CDMX, campeona mundial del tráfico

Adrián Rueda

Adrián Rueda

Capital político

La empresa tecnológica Tom Tom —de origen holandés—, que mide los índices de tráfico mundial, ubicó por segundo año consecutivo a la Ciudad de México como la urbe con más congestión vehicular del planeta, donde sus habitantes pierden anualmente 184 horas en el tráfico.

El dato —publicado por Excélsior el 22 de enero pasado— indica que la capital mexicana supera a ciudades como Dublín, Bogotá, Lima y Bangkok, por ejemplo. Las cifras son avaladas por millones de capitalinos que lo sufren a diario.

Aunque la capital lleva dos años consecutivos con esa distinción, parece que a Clara Brugada le pasa de noche, porque, en lugar de ampliar avenidas o construir nuevas —como lo hicieron López Obrador y Marcelo Ebrard—, prefiere estrangularlas con sus obras.

El tema no sólo afecta la calidad de vida de los capitalinos, sino que impacta en la economía por las horas-hombre que se pierden a diario. La cifras no consideran aún la pérdida de dos carriles en la vital calzada de Tlalpan por la construcción de una ciclopista de ornato.

La obra, ordenada por Brugada para quedar bien con los turistas que vengan al Mundial, ha causado graves afectaciones y no será usada ni por los visitantes ni por la ciudadanía.

El domingo, la jefa de Gobierno dio el banderazo de salida de su inconclusa ciclopista, para lo cual cerró la calzada de Tlalpan. Hasta parece que quiso fastidiar a los capitalinos a propósito, incluso en domingo.

Los acarreados no se atrevieron a usar la ciclopista y pedalearon sobre Tlalpan, al fin que llevaban escolta policial. Toda una utopía; eso no es el mundo real.
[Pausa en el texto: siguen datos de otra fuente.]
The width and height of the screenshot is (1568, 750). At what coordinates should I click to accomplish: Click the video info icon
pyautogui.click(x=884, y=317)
¿Por qué Brugada no la inauguró en un día hábil para que viera si en realidad funciona? Qué fácil sacrificar a los automovilistas que necesitaban circular, pues no todos pueden andar en bici.
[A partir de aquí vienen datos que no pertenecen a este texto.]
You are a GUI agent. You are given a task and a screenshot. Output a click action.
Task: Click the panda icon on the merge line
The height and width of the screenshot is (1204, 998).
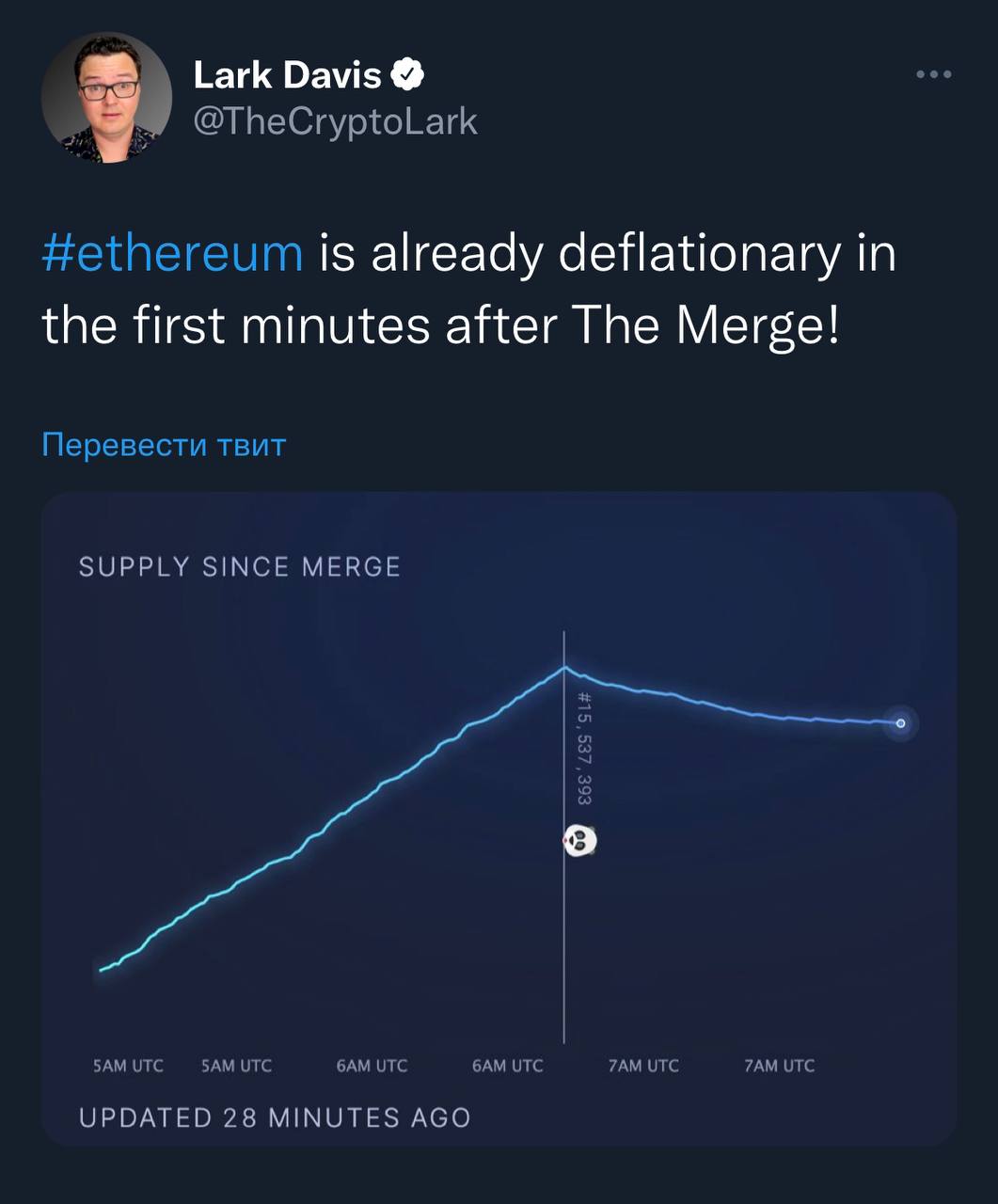pos(580,841)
Aunque ayer Clara elogió su ciclopista y se dijo orgullosa de haber “democratizado” Tlalpan, porque ahora conviven Metro, micros, autobuses, camiones repartidores, autos ¡y ciclistas!, sigue sin presentar un estudio que justifique lo que hizo.

¿Cuántos ciclistas esperan que usen la vía? ¿De qué edades? ¿Qué actividades realizan? ¿La usarán gente de la tercera edad, madres que llevan a sus hijos al colegio o pacientes de hospital? ¿Quiénes y cuántos?
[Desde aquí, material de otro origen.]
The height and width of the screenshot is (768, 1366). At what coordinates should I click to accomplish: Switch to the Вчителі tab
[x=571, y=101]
Obviamente, no tiene estudio de impacto; fue sólo por capricho. Ni a ella o sus funcionarios les afecta, pues no usan transporte público. Tienen choferes y elementos de Tránsito que les facilitan el paso. Parece que a la jefa de Gobierno le interesa más la ideología que los resultados.  

A casi año y medio de gestión, cada vez queda más claro que Clara es mucho más doctrinaria que sus antecesores. A los problemas de la ciudad quiere imprimirles un sello izquierdista que no cumple objetivos ni resuelve problemas.

En lugar de atender el Metro, la seguridad, la movilidad o las inundaciones en su amada zona oriente, prefiere invertir en una obra que no sólo es de ornato, sino que arruina la vida de millones de capitalinos.

CENTAVITOS

Cuando una megafuga de agua dañó varias colonias de Álvaro Obregón, nadie reparó en que eso ya no debió ocurrir, pues el gobierno había presumido un programa de monitoreo en tiempo real para reducir fugas en la red hidráulica, desarrollado entre Amazon y la Secretaría de Gestión Integral del Agua. Se contempló la colocación de un software que permite monitorear el flujo de la red en tiempo real y detectar fugas de manera inmediata, aunado a la colocación de válvulas automatizadas. ¿Y entonces?